British University Conducts Real-World Turing Test to Evaluate AI
University of Reading’s Study Reveals AI’s Ability to Outperform Human Students in Academic Assessments
A British university has turned its microscope on itself, conducting a real-world Turing test.
Alan Turing, the renowned mathematician and computer scientist, proposed the Turing test in 1950. He suggested that a machine capable of deceiving humans into believing it was human should be considered at least as intelligent as a human. Turing predicted that by the year 2000, artificial intelligence would be able to deceive 30% of human interrogators after five minutes of conversation.
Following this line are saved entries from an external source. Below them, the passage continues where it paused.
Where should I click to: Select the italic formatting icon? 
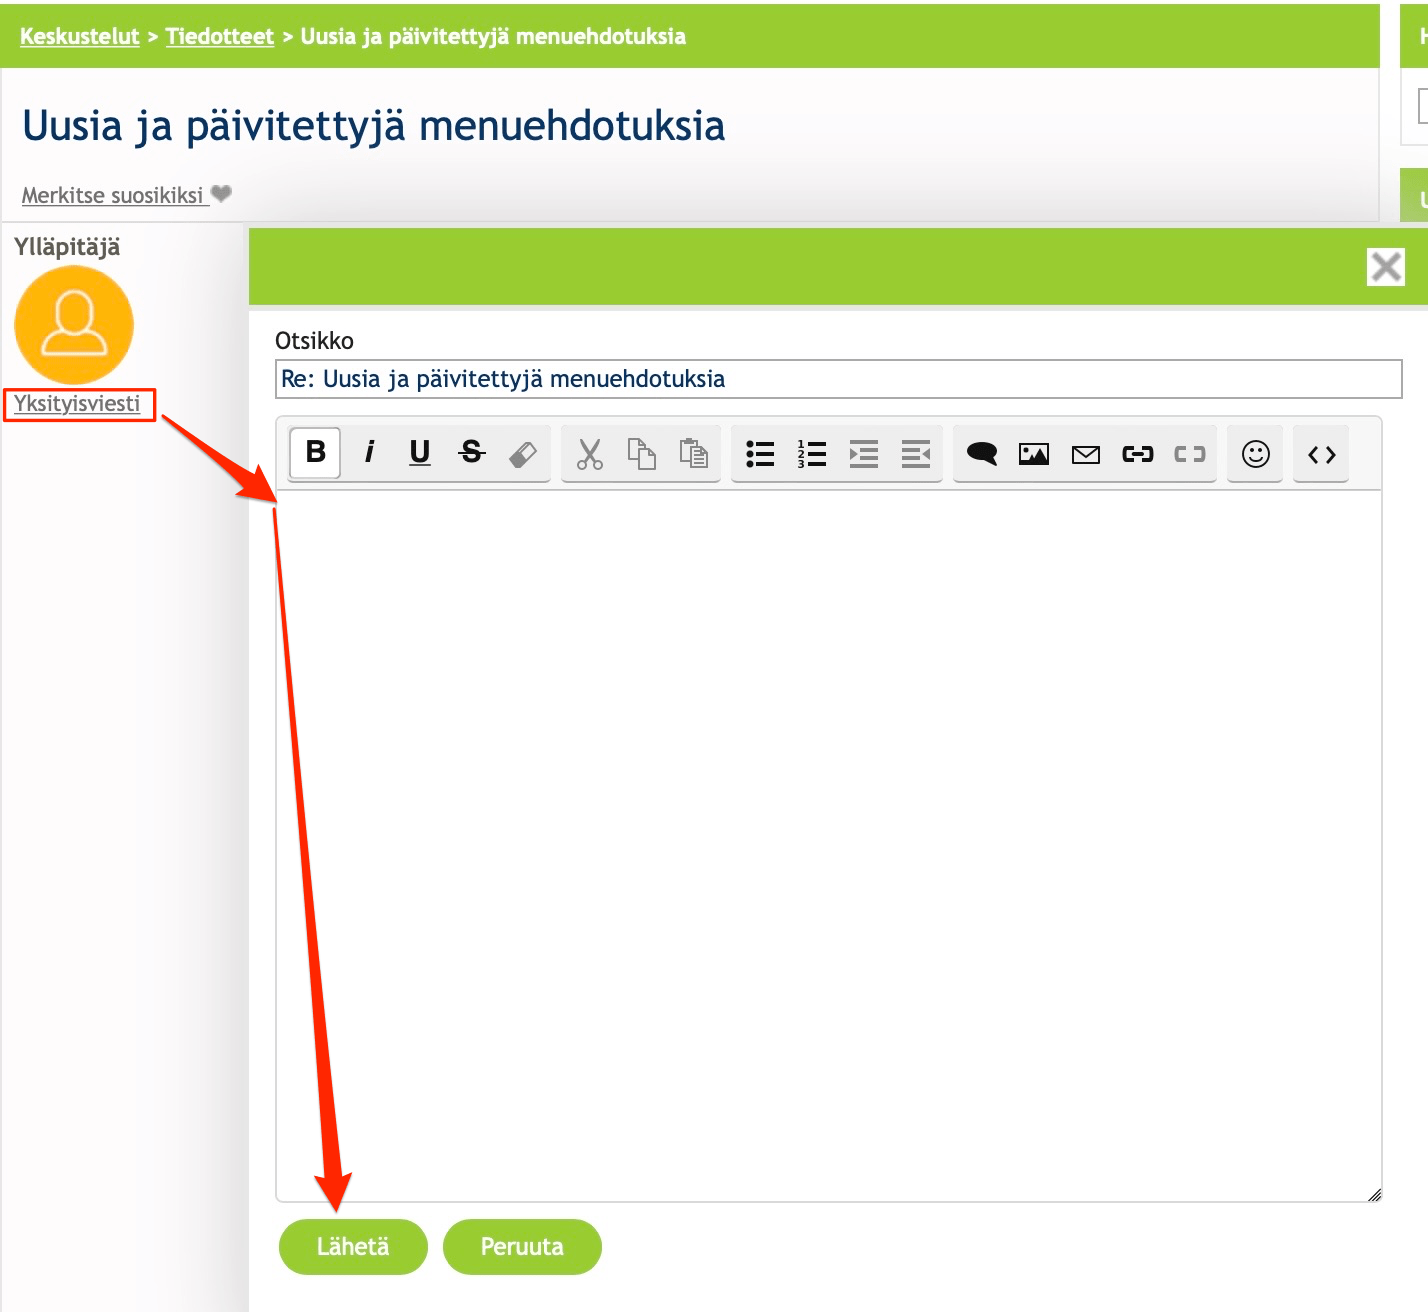[370, 453]
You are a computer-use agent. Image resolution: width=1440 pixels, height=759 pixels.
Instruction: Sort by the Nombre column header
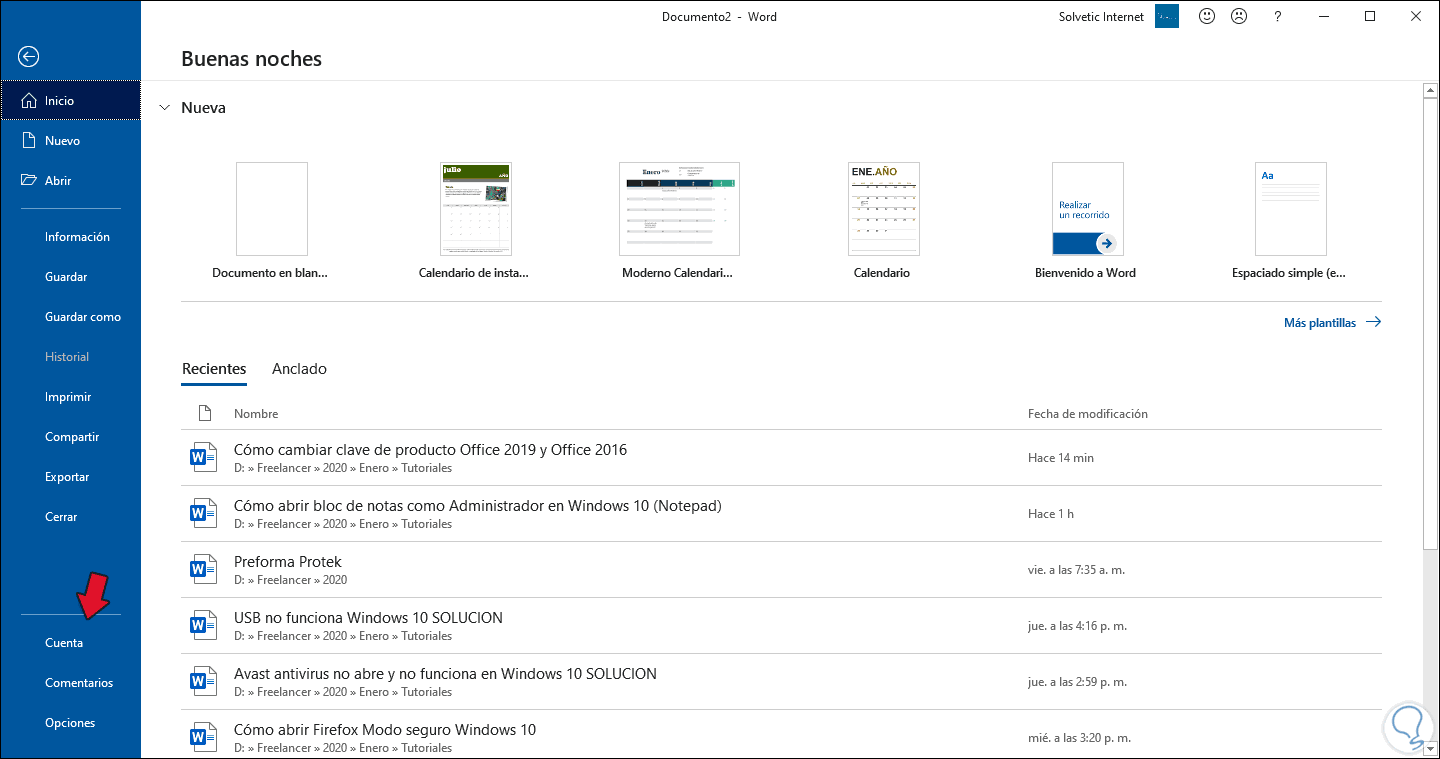256,414
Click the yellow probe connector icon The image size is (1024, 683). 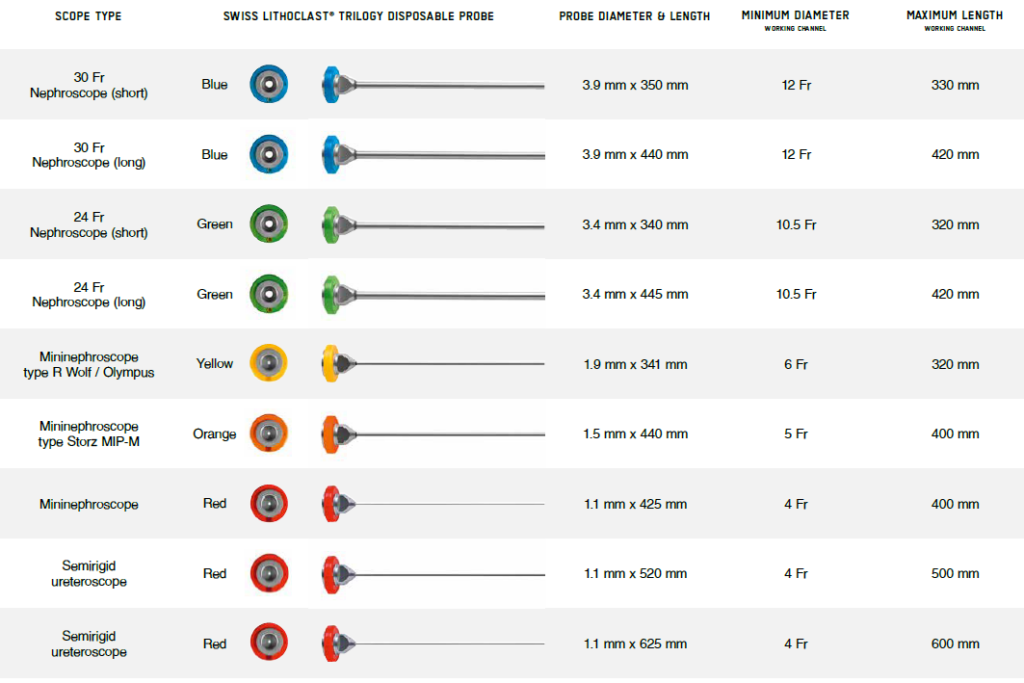268,363
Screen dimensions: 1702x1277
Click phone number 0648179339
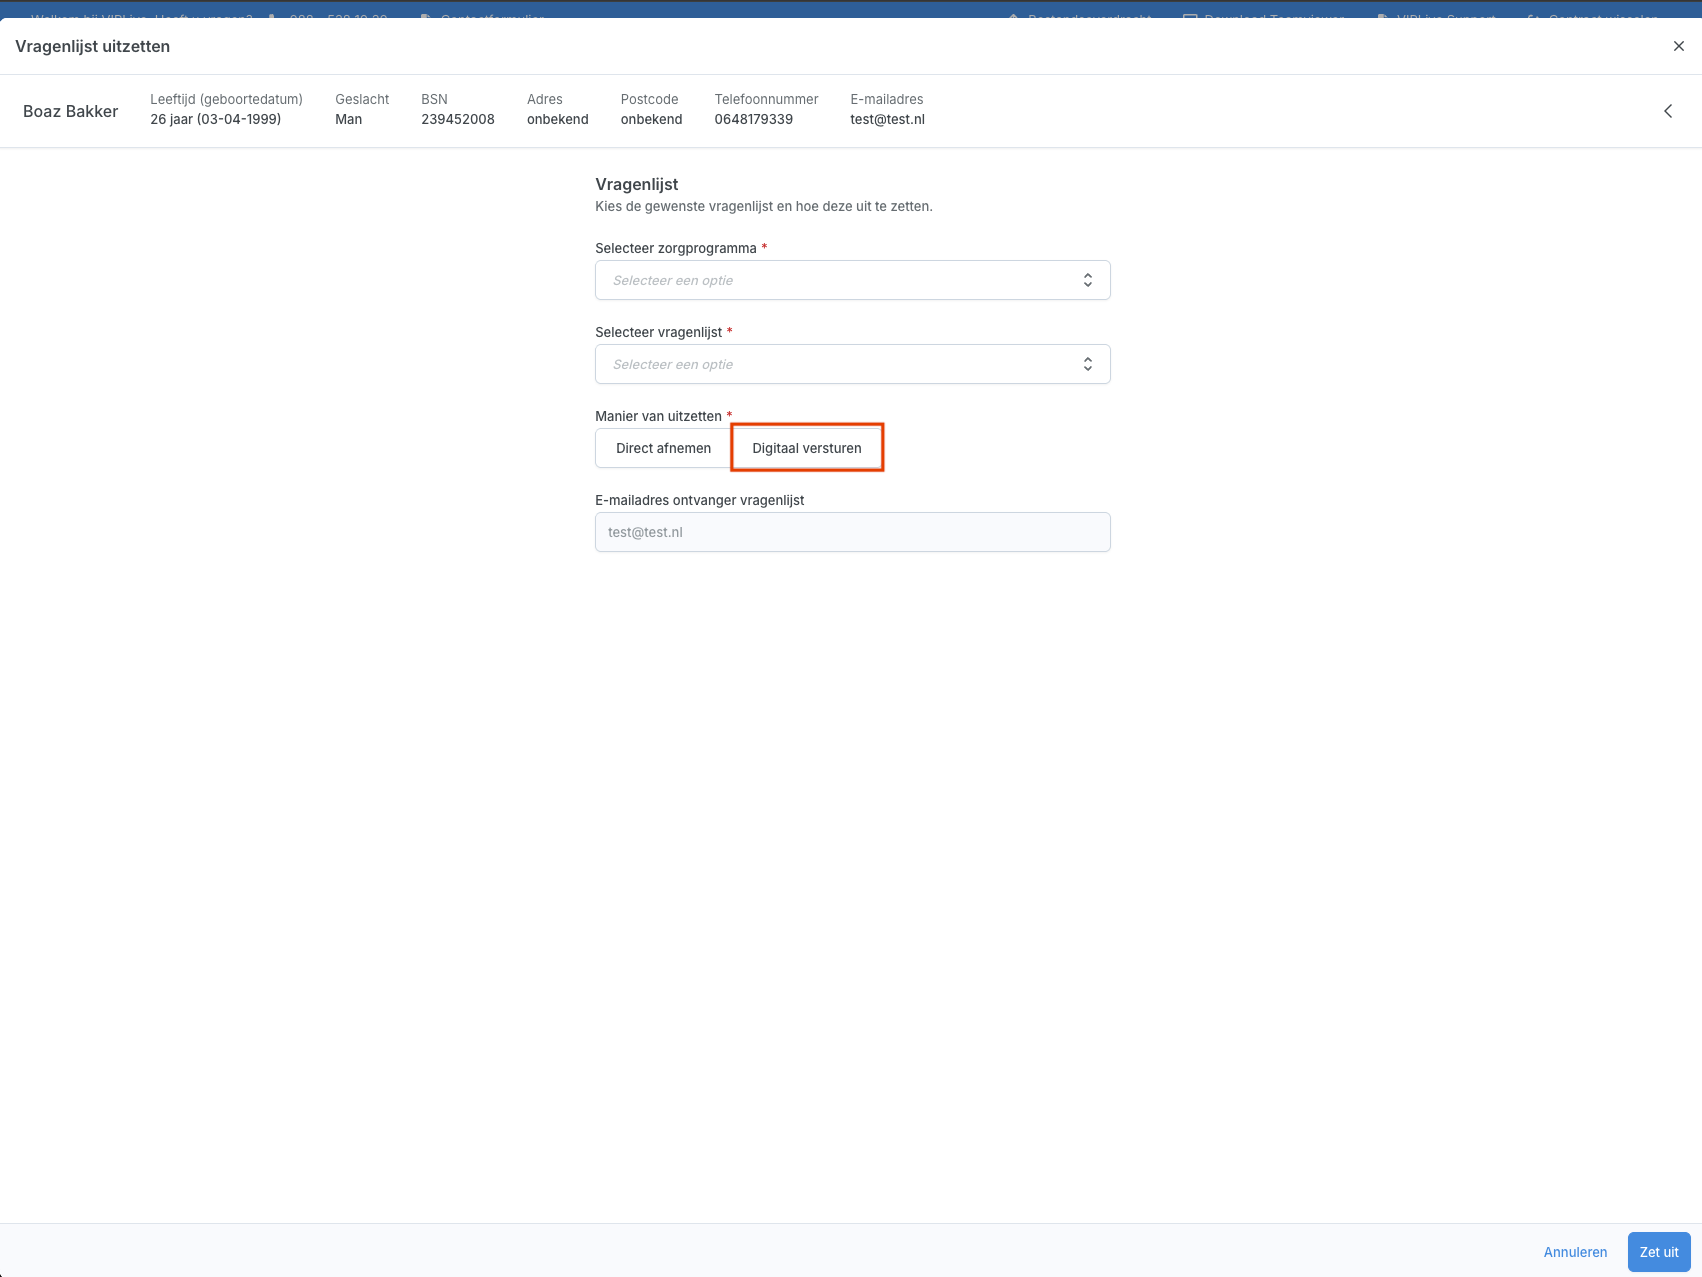click(x=753, y=119)

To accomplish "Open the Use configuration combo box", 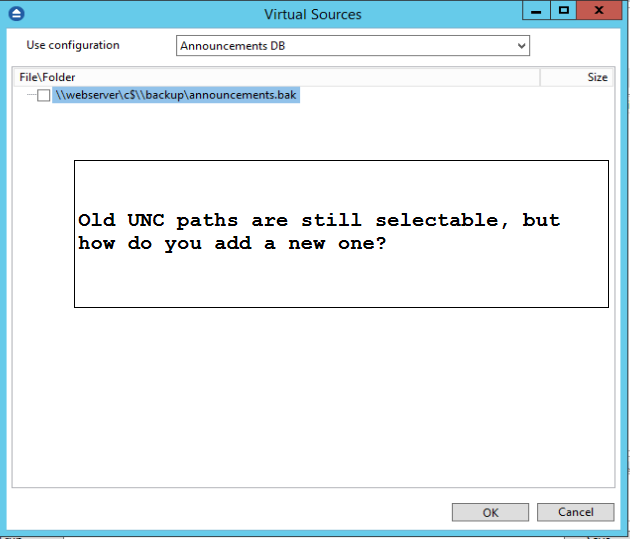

In a recent study by the University of Reading, published in the journal "PLOS One," this concept was put to the test.
The university's technology team created 33 fake student profiles. These "students" were enrolled in Bachelor of Science programs in psychology at various stages of their studies. The researchers assisted these fake students in completing a series of online assignments and exams using unedited responses generated by OpenAI's GPT-4 chatbot.
This study, considered the largest of its kind, revealed that 94% of the AI-generated submissions went unnoticed by examiners. Furthermore, the AI students performed better than their human counterparts. Their grades were, on average, about half a grade higher than the real students', with an 83.4% chance of outperforming randomly selected real student submissions.
Professor Peter Scarfe, one of the study's authors, stated that their findings should be a "wake-up call" for educators. A recent UNESCO survey found that less than 10% of schools worldwide had policies or guidelines for the use of generative AI, which has become prominent in the technology and AI industries, overshadowing the machine learning AI sector that dominated before the emergence of ChatGPT and its competitors.
"Many institutions have moved away from traditional exams to make assessments more inclusive. Our research highlights the global importance of understanding how AI will impact the integrity of educational assessments. We may not necessarily revert entirely to handwritten exams, but the global education sector must evolve in response to artificial intelligence," Scarfe noted.